Respiratory Syncytial Virus (RSV) is a highly prevalent pathogen responsible for respiratory tract infections worldwide, particularly affecting infants, young children, and older adults. It is the leading cause of lower respiratory tract disease, such as bronchiolitis and pneumonia, in infants globally. Understanding how RSV attacks the respiratory system and how the body responds is necessary for developing effective treatments and preventative measures.
Anatomy of the RSV Virion
The Respiratory Syncytial Virus is classified as an enveloped virus, holding a single-stranded, non-segmented, negative-sense RNA genome encased within a lipid membrane derived from the host cell. This genetic material requires the virus to carry its own machinery for replication once inside a host cell.
The viral envelope is studded with two major glycoproteins that dictate the start of the infection process: the Fusion (F) protein and the Attachment (G) protein. The G protein is primarily responsible for recognizing and binding to specific receptors on the host cell surface, initiating the infection. The F protein mediates the subsequent fusion of the viral envelope with the host cell membrane, which is essential for viral entry.
The genetic material, a ribonucleoprotein complex, is protected by the Nucleoprotein (N) and is associated with the viral polymerase complex. This complex consists of the Large (L) protein, the RNA-dependent RNA polymerase, and the Phosphoprotein (P). These proteins are necessary for transcribing the viral genes and replicating the genome.

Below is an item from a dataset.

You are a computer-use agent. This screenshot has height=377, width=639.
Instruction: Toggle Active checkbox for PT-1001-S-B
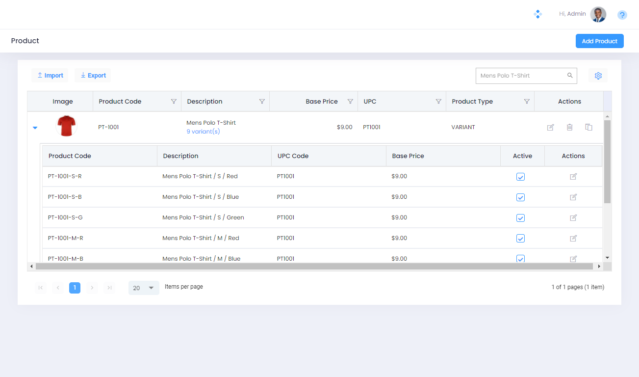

Cellular Entry and Replication Cycle
The infection cycle begins when the G protein attaches to receptors on the apical surface of ciliated epithelial cells lining the respiratory tract. One known receptor is the CX3C chemokine receptor 1 (CX3CR1), which helps target the virus specifically to these airway cells. After this initial binding, the Fusion (F) protein undergoes a conformational change.
This change drives the merger of the viral lipid envelope with the host cell membrane, allowing the viral core to enter the cell’s cytoplasm. The viral polymerase complex begins its work within distinct sites known as inclusion bodies. The L protein first transcribes the negative-sense RNA genome into messenger RNA (mRNA), which is then translated by the host cell machinery into the various viral proteins.
The polymerase complex then switches to genome replication, synthesizing new negative-sense RNA genomes. New viral components, including surface proteins, are synthesized and transported to the cell membrane. The matrix (M) protein coordinates the final assembly, guiding the new nucleocapsids toward the cell membrane where they interact with the F and G proteins. The mature, newly formed virions then bud from the host cell membrane, acquiring their lipid envelope in the process and spreading the infection to neighboring cells.
Direct Pathological Effects on Airway Tissues
Viral replication causes direct damage to the ciliated epithelial cells lining the small airways, or bronchioles. The viral F protein mediates the fusion of infected cells with neighboring uninfected cells, forming large, multinucleated masses called syncytia.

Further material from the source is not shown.